### Aufgaben
- A) In welchem Ort wurde Manu Larcenet laut der Rezension zu „Blast“ geboren?
- B) Entnimm der Rezension zu „Blast“ wortgetreu alles von „Spätestens mit seinem“ bis hinunter zu „Autor und Zeichner.“.

### Textauszug

════

28. Februar 2013

Philip K. Dick meets Hannibal Lecter

„Blast“ von Manu Larcenet

Lesezeit: 2 min.

Spätestens mit seinem viel gelobten Der alltägliche Kampf hat sich Emmanuel »Manu« Larcenet als herausragende Stimme unter den nachrückenden französischen Comic-Schaffenden seiner Generation hervorgetan. Mit Masse ist im Spätsommer 2012 der erste Band der Reihe Blast auf Deutsch erschienen, Larcenets neuestem Werk als Autor und Zeichner.

Darin zeigt sich der 1969 in Issy-les-Moulineaux geborene Künstler von seiner düstersten Seite und konzentriert sich ganz auf seinen Protagonisten, den übergewichtigen Polza Manzini, der in einem Polizeiverhör seine Geschichte erzählt. Nicht um seine finstere Tat zu rechtfertigen, sondern damit andere genau wie er verstehen. Verstehen, wie die Erfahrung des Blasts – einer Explosion aus Farben und Schärfe und Erkenntnis – Manzinis Wahrnehmung der Wirklichkeit auf immer verändert hat. Wie er danach unmöglich einfach so weitermachen konnte. Wie er von der Suche nach dem nächsten erleuchtenden Blast gelockt wurde und sein altes Leben als Ehemann und Schriftsteller von heute auf morgen kurzerhand hinter sich ließ. Und wie der überdurchschnittlich intelligente und fette Mann freiwillig zu einem obdachlosen Streuner und Ausgestoßenen wurde, dabei immer tiefer in den Abgrund hinabgestiegen ist und zwischen all seinen exzessartigen Abstürzen und Visionen eine groteske Form der Freiheit und der Realität gefunden hat.

════

### Bereitgestellte Einträge
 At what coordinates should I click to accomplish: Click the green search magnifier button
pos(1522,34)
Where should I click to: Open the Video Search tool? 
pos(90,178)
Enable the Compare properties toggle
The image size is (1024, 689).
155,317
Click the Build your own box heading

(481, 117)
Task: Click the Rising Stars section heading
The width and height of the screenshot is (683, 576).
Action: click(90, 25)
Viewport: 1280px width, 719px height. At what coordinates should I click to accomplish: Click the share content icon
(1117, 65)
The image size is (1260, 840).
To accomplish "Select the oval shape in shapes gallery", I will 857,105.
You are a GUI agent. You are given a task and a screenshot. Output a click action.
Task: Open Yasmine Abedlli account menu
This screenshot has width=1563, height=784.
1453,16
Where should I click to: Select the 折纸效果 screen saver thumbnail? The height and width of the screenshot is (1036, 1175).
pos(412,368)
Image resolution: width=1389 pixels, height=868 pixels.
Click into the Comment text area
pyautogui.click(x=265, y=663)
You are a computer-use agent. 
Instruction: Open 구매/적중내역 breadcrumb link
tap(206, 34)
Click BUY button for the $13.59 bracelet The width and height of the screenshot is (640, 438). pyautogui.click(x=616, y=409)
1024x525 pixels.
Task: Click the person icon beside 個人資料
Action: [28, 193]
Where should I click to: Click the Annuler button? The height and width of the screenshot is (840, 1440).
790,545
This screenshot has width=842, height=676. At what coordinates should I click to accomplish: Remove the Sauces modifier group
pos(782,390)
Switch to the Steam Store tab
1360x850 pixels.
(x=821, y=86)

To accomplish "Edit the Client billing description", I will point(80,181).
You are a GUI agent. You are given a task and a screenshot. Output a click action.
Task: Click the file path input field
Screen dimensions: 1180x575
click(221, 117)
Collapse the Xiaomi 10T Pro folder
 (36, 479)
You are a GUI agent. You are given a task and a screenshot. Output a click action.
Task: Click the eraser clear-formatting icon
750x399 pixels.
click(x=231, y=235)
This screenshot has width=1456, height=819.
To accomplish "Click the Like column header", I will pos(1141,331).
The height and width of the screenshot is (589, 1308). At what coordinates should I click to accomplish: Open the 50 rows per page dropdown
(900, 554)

════

### Lösungen
- A) In Issy-les-Moulineaux.

- B)
Spätestens mit seinem viel gelobten Der alltägliche Kampf hat sich Emmanuel »Manu« Larcenet als herausragende Stimme unter den nachrückenden französischen Comic-Schaffenden seiner Generation hervorgetan. Mit Masse ist im Spätsommer 2012 der erste Band der Reihe Blast auf Deutsch erschienen, Larcenets neuestem Werk als Autor und Zeichner.